— Start SOURCE DOCUMENT —
7.28.2012

Coaching in the NBA in 1980

October 10, 1980

Once upon a time, the symbol of a professional basketball coach was a whistle. Now it's a briefcase.

Once upon a time, the National Basketball Assn. firmly believed that boys were boys and men were men and that the definition of the former was "college coach" and that the definition of the latter was "ex-NBA player."

This is no mere hyperbolic statement. Exactly fifteen seasons ago (1965-66), the NBA consisted of nine teams, eight coached by ex-players (familiar names all: Schayes, Gallatin, Seymour, Schaus, Hannum, Guerin, McMahon and DeBusscherre) and the ninth coached by the man who invented professional basketball, the estimable Arnold J. Auerbach. Teams ran a limited number of set patterns - who will ever forget Red's set-in-stone seven basic plays? Clubs relied on fast breaks to offset their lower level of shooting (Detroit, the lowest scoring team, nonetheless scored 110.3 ppg while shooting .409 from the floor). It was presumed that any player entering the league was skilled at time-honored staples of basketball play such as the pick-and-roll and the back-door cut.

Team defense, for the clubs unfortunate enough not to have Bill Russell (or even Wilt Chamberlain), consisted of a straight man-to-man, the intensity of which depended on the makeup of the individual practitioner. Directing people toward specific areas, trapping or other zone-related practices were largely unknown.

Training camp was an exercise conducted solely to get the veterans in shape. Teams played 15 or more exhibition games for conditioning purposes only. Midseason practices consisted of scrimmaging, followed by more scrimmaging. Professional basketball had more than a little in common with professional hockey in this regard, although the two were only dimly aware of each other's existence.

It was a compact, xenophobic world in which one did what one did because That's The Way Everybody Does It, and it was to the NBA of 1980 what a Model A is to a Porsche.

The world's greatest basketball league has now entered the computer age, and it has done so without sacrificing its inherent charm. Unlike the NFL, which operates in the sterile manner of a mini-Kremlin, the NBA is still an earthy, people-oriented league. NBA GMs not only return your phone calls, but they also have been known to send your wife flowers when the bambino arrives.

But we digress. The subject is coaching, and there is no question that coaching is not what it used to be. Remember our All-Men coaching lineup in 1965? Well, here's the new box score: Boys (college coaches) 14, Men (ex-pros) 9. Yup, 14 of the 23 NBA coaches have never played a second of NBA basketball.

The trend started in 1967, when then Los Angeles general manager Fred Schaus, himself a paid-up member of the Ex-Player's Coaching Club, recommended to Laker owner Jack Kent Cooke that he hire as his own successor, one William (Butch) van Breda Kolff, the highly successful coach of Princeton. True, college mentors (Eddie Donovan of St. Bonaventure, for example) had occasionally been employed during the '60s, but this selection of the bombastic Dutchman kicked off the coaching revolution, especially since VBK proceeded to take his team to a 52-30 season and a berth in the championship finals.
— End SOURCE DOCUMENT —
— Start STORED DATA —
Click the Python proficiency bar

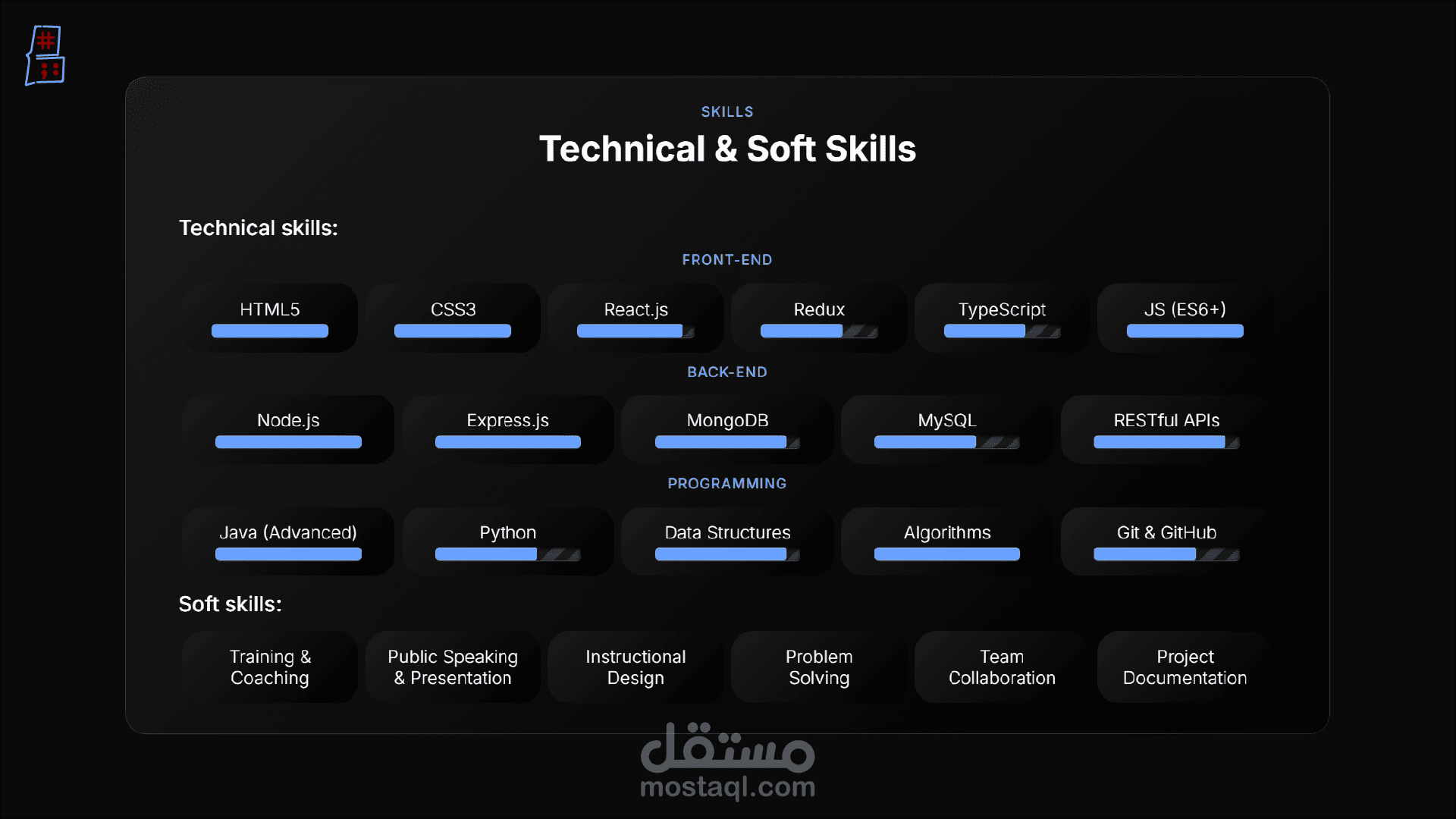(507, 554)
— End STORED DATA —
EXERCISE REQUIREMENTS: Copy the part of the NBA coaching piece that starts at the words "Team defense, for" and stops after "each other's existence.", swapping "exhibition games" for "preseason games". Draw only on the piece about NBA coaching in 1980.

ANSWER TO THE EXERCISE:
Team defense, for the clubs unfortunate enough not to have Bill Russell (or even Wilt Chamberlain), consisted of a straight man-to-man, the intensity of which depended on the makeup of the individual practitioner. Directing people toward specific areas, trapping or other zone-related practices were largely unknown.

Training camp was an exercise conducted solely to get the veterans in shape. Teams played 15 or more preseason games for conditioning purposes only. Midseason practices consisted of scrimmaging, followed by more scrimmaging. Professional basketball had more than a little in common with professional hockey in this regard, although the two were only dimly aware of each other's existence.